Apparently it’s not about greenhouse gas emissions after all…
With all of the important local issues facing Commerce City – crime, infrastructure, housing, economic development, and, yes, air quality – one would think that our City Council members would have their hands full dealing with these issues. Sometimes that may include a trip to the State Capitol to advocate for the city on important issues like local control, transportation, and so forth.
Back on Feb. 13, two Commerce City Council members, Kristi Douglas and Renee Chacon, showed up (Douglas in person, Chacon online) before the House Energy and Environment Committee – to oppose a bipartisan bill including nuclear as a clean energy source.
For background on the bill: to deal with the impacts of climate change, the state has adopted ambitious clean energy targets, including a requirement to achieve 100% clean electricity by 2040, shutting down coal and natural gas electric plants and replacing them with solar and wind generation, while electrical demand simultaneously goes up from increased use of electric vehicles, electric appliances, and hi-tech industries. Without a clean source to provide reliable generation, this could be a recipe for disaster.
So, state lawmakers, from both parties, worked to introduce a bill to classify nuclear – a non-fossil fuel source that does not emit greenhouse gas – as an approved resource to meet both energy demand and the state’s climate targets, which is why it is garnering support from across the political spectrum – including staunch environmentalists like the bill sponsor Rep. Alex Valdez.
Sounds like a win-win … except to Council members Douglas and Chicon.
Again, with all of the crucial issues facing Commerce City, a bill to help the state feasibly embrace a clean energy future was what drew them out. Their testimony bordered at times on unhinged, rather than a rational presentation of an opposing argument.
Douglas, who identified herself as representing Commerce City on the council, and did not offer any disclosure that she was testifying not on behalf of the City but on her own accord – leading observers to conclude that she was presenting officially adopted City policy – suggested that if this bill were passed there “is going to be an uprising. Do not identify this form of energy as clean… it is not!”

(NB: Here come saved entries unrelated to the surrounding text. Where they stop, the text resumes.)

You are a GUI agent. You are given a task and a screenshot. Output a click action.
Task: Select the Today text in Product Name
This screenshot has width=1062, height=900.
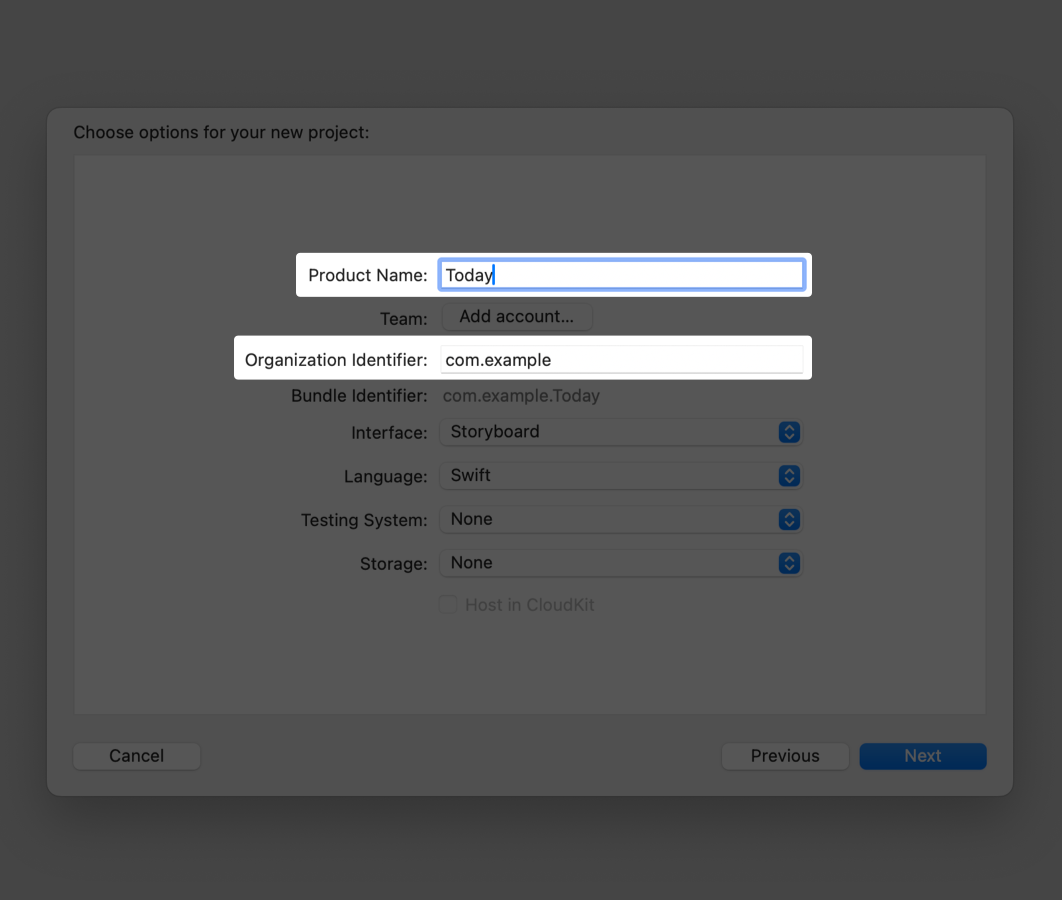[x=470, y=275]
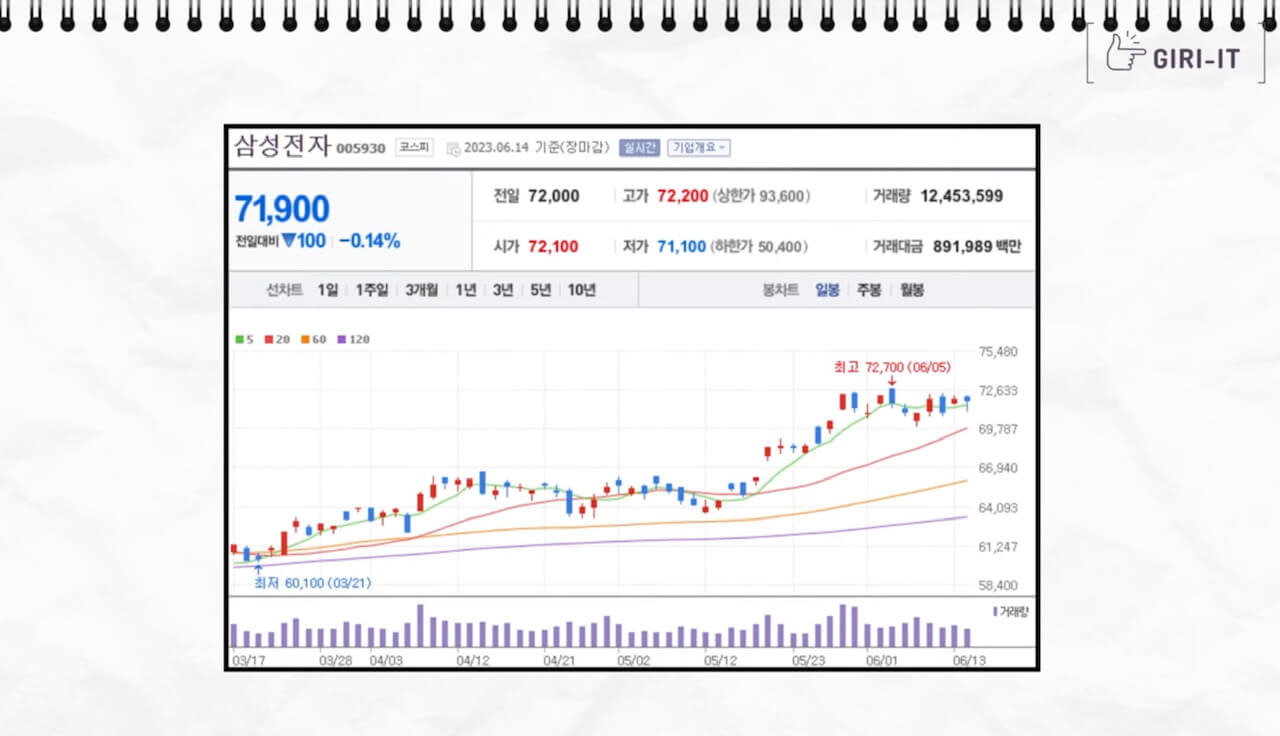Select the 일봉 daily candle chart
1280x736 pixels.
point(827,290)
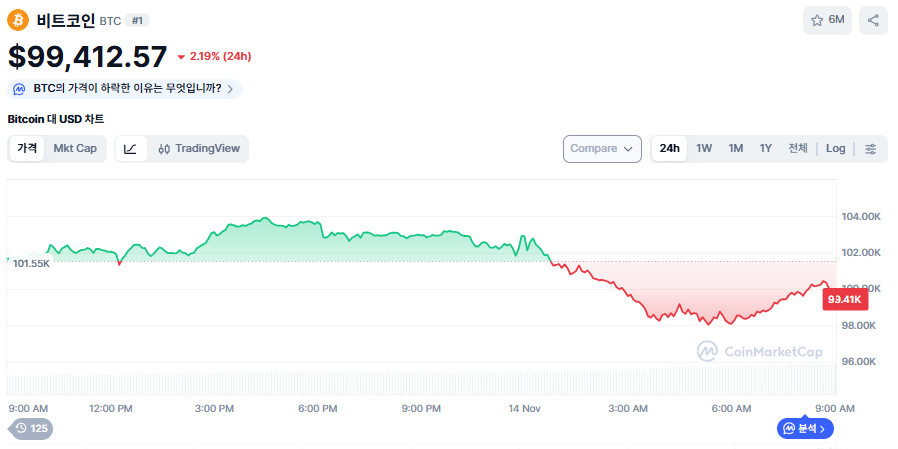Switch chart to Mkt Cap view

point(75,149)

Chacon followed up a little bit later, spending the first half of her allotted 2 minutes on her personal agenda. The 1 minute she dedicated to the actual bill was spent mostly angrily questioning the morality of business owners and expressing her vehement disappointment that Democrats would dare support this and run afoul of her ideals.
If Council members Douglas and Chacon hate nuclear energy enough to take the time to testify against it, more power to them. That’s what democracy is for.
But they should make very clear that if they do so, they are doing so as private citizens, NOT as official representatives of the City.
In any case, it seems to us that for all the caterwauling about Suncor and the impacts of climate change on the city, that they might be open to exploring feasible workable alternatives to keep our lights on – unless all the bluster about greenhouse gas is simply political convenience.